Have been thinking a great deal on the similarities between folklore and conspiracy theories, as being grassroots stories we tell ourselves and one another to make sense of the world. I maintain that folklore, conspiracy theories, and what we call “disinformation” etc. are all part & parcel of the same phenomenon: the hyperreal, where the blending of fact & fiction are seamless and more or less indistinguishable.

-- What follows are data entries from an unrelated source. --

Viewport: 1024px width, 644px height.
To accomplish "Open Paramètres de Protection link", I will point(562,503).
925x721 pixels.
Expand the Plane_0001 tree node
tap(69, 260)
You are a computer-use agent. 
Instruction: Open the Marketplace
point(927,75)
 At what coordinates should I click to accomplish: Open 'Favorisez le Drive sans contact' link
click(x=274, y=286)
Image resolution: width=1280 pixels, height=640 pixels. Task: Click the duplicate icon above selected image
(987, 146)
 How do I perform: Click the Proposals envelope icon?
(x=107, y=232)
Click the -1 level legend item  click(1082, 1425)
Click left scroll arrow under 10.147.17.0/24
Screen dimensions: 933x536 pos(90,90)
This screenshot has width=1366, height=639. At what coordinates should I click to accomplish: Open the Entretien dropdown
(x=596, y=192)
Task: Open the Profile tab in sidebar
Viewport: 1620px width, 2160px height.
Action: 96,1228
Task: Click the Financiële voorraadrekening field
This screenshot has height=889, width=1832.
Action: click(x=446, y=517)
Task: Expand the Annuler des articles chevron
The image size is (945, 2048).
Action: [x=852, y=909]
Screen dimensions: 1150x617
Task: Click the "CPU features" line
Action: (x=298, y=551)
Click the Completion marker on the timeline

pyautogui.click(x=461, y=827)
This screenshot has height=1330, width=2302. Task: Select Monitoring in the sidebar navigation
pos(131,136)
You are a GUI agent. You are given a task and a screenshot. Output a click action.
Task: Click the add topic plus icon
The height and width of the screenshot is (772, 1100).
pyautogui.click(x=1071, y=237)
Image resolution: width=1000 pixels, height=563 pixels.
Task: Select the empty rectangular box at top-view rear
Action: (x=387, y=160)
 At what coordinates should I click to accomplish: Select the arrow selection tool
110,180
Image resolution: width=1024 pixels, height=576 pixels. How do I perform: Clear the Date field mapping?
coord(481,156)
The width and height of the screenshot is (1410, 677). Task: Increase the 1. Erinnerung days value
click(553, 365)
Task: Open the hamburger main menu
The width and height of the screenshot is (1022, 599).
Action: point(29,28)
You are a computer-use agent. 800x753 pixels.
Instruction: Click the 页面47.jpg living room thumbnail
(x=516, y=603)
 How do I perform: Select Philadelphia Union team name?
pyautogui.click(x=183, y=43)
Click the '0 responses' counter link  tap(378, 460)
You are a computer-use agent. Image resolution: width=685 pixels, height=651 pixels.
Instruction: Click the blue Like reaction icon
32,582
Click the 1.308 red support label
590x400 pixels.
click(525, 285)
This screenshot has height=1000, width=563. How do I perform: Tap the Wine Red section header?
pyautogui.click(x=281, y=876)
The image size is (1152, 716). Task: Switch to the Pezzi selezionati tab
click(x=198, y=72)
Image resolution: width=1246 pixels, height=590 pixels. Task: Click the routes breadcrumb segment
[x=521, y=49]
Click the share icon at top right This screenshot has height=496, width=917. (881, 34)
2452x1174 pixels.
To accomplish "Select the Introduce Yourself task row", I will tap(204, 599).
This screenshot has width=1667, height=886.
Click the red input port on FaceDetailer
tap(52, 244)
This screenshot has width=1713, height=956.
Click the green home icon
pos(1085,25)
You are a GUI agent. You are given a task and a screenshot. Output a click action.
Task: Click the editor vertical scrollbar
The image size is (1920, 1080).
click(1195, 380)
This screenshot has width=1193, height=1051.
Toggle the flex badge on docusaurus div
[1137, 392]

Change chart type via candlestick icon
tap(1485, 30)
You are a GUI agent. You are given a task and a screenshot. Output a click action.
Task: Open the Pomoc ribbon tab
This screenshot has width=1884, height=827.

Have also been reading Corkery’s excellent 1924 classic, “Hidden Ireland,” which has lead me to fill in a lot of gaps around my knowledge of Irish history, such as the Flight of the Earls, the Plantation of Ulster, the Tudor Conquest of Ireland, the decline of the Bardic Schools, and so on. There’s a story in Irish history which was used for centuries to establish or challenge the legitimacy of rulers, that of the founding of Ireland by the quasi-mythical Milesians.

From the Wikipedia:

Professor Dáithí Ó hÓgain writes that the “account of how the sons of Míl took Ireland was a literary fabrication, but it was accepted as conventional history by poets and scholars down until the 19th century”.[3] For centuries, the legend was used in Ireland to win and secure dynastic and political legitimacy. For example, in his Two bokes of the histories of Ireland (1571), Edmund Campion tried to use the myth to establish an ancient right of the British monarch to rule Ireland. […]

Geoffrey Keating‘s Foras Feasa ar Éirinn (written c.1634) used the myth to promote the legitimacy of the Stuart claim to royal authority in Ireland (related to the origin of the Lia Fáil), demonstrating that Charles I was descended, through Brian Boru, Éber and Galamh, from Noah and, ultimately, from Adam.

Whether we call this narrative warfare or just another example of the hyperreal, the end result is the same: people using stories – and changing stories – to justify their own position or to attack the position of another. It all sounds eerily familiar, and it’s clear how deeply penetrating these types of stories can be as guiding myths in cultures.